The subject of loneliness even has biological roots, too, as evidenced by experiments in the late fifties at the University of Wisconsin with rhesus monkeys. The experimenters put babies with wire mothers with bottles attached. The babies all went for the wire wrapped in cloth mothers. In short, even on the primate level, we seek closeness, warmth, and nurturing. What if it's not there? In its absence we create and express loneliness through sometimes strange art. Laing even traveled to Chicago to view a recreation of the bedroom of Henry Darger in an attempt to feel his personal turmoil. She is most definitely into her subject with tenacity. She was not supposed to go into this display bedroom but managed to do so to get closer to her subject.

Her conclusion is a couple of pages long in which she tells us 'that loneliness, longing, does not mean one has failed, but simply that one is alive.' The cure, she says, is to befriend oneself and to remember that we are all in this together. What matters is kindness, solidarity, staying open. 'The time for feeling will not last.'

What happened to her life that so strongly inspired this book is ignored. Why? Did the scum run off with a blond? The reader wants to know. I'm certain Laing researched this as well. She's too good a scholar not to have done this. She does note that there is a gentrification happening in cities and to emotions as well – with 'a homogenizing, whitening, deadening effect.' Is she proving her own personal thesis?

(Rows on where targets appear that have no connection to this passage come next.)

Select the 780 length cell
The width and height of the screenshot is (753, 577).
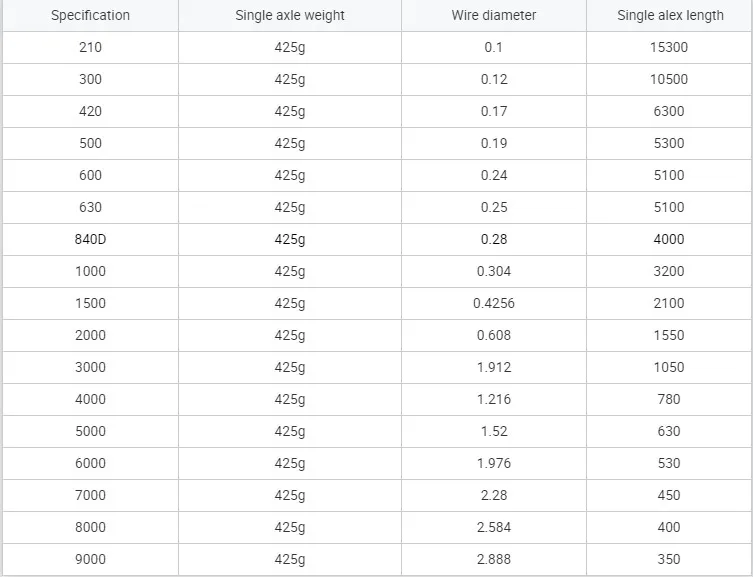[669, 399]
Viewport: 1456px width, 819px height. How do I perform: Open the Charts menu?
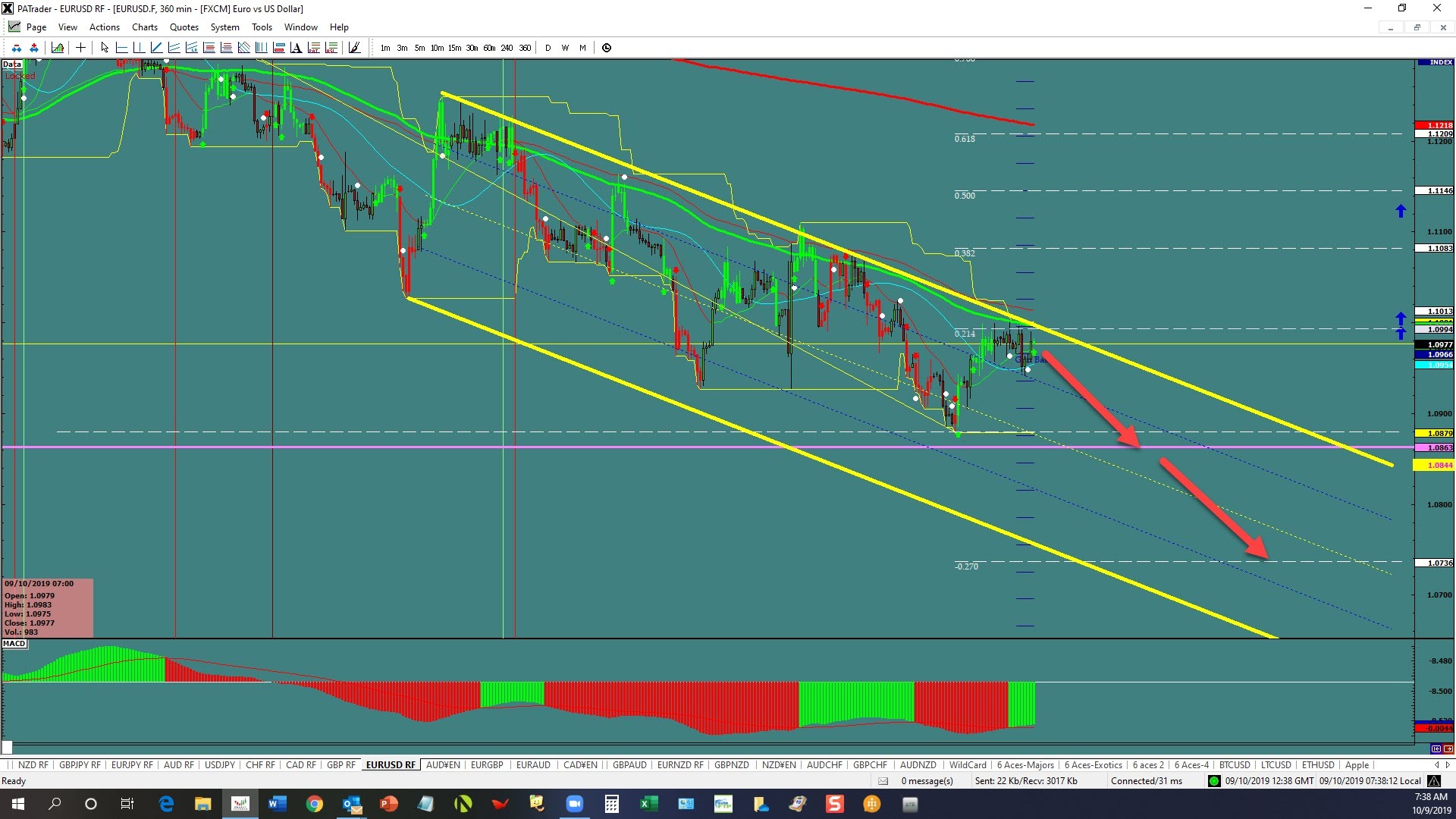(x=144, y=27)
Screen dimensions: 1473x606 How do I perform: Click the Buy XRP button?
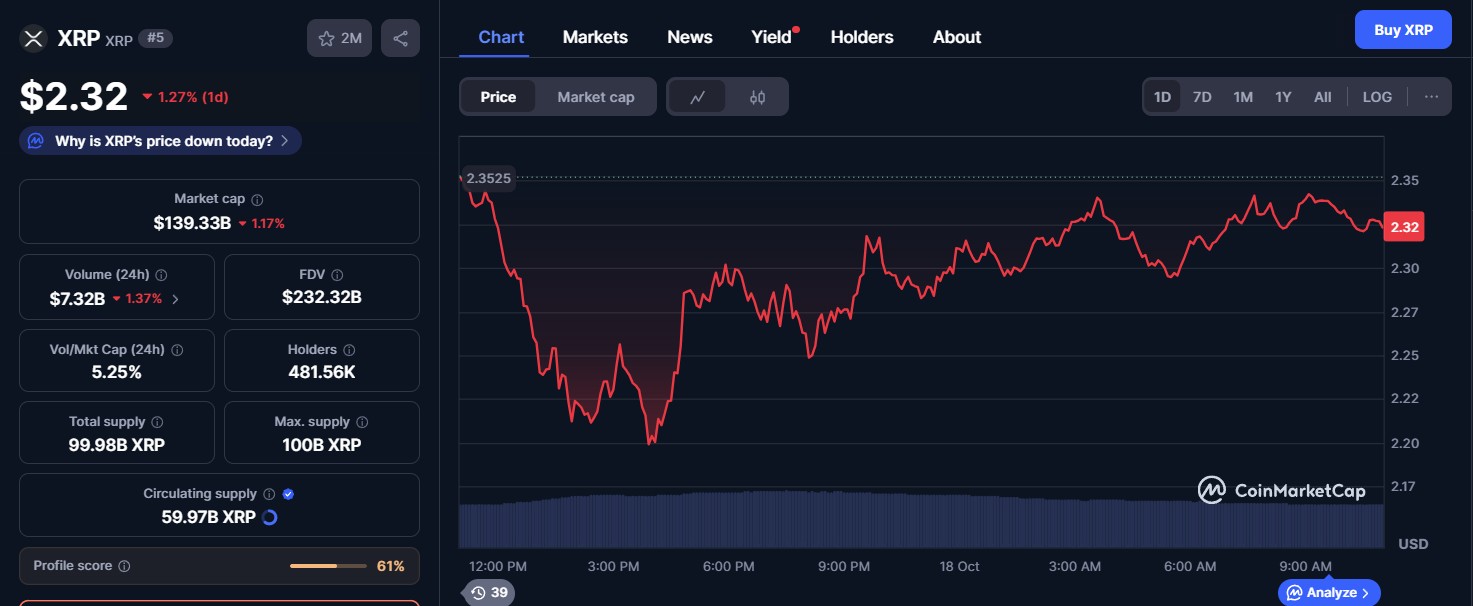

This work is an excellent piece of well-researched discussion and documentation on loneliness – unless you are depressed. In fact, loneliness may well be the driving force behind many great artists as well as scholars, particularly those living on the edge of mental stability. Minus the author's domestic problems, the work would make an excellent dissertation. For her it provided some type of journal therapy. And, isn't that what scholars do when hurt - immerse themselves in research? She did, and it appears to have worked for her.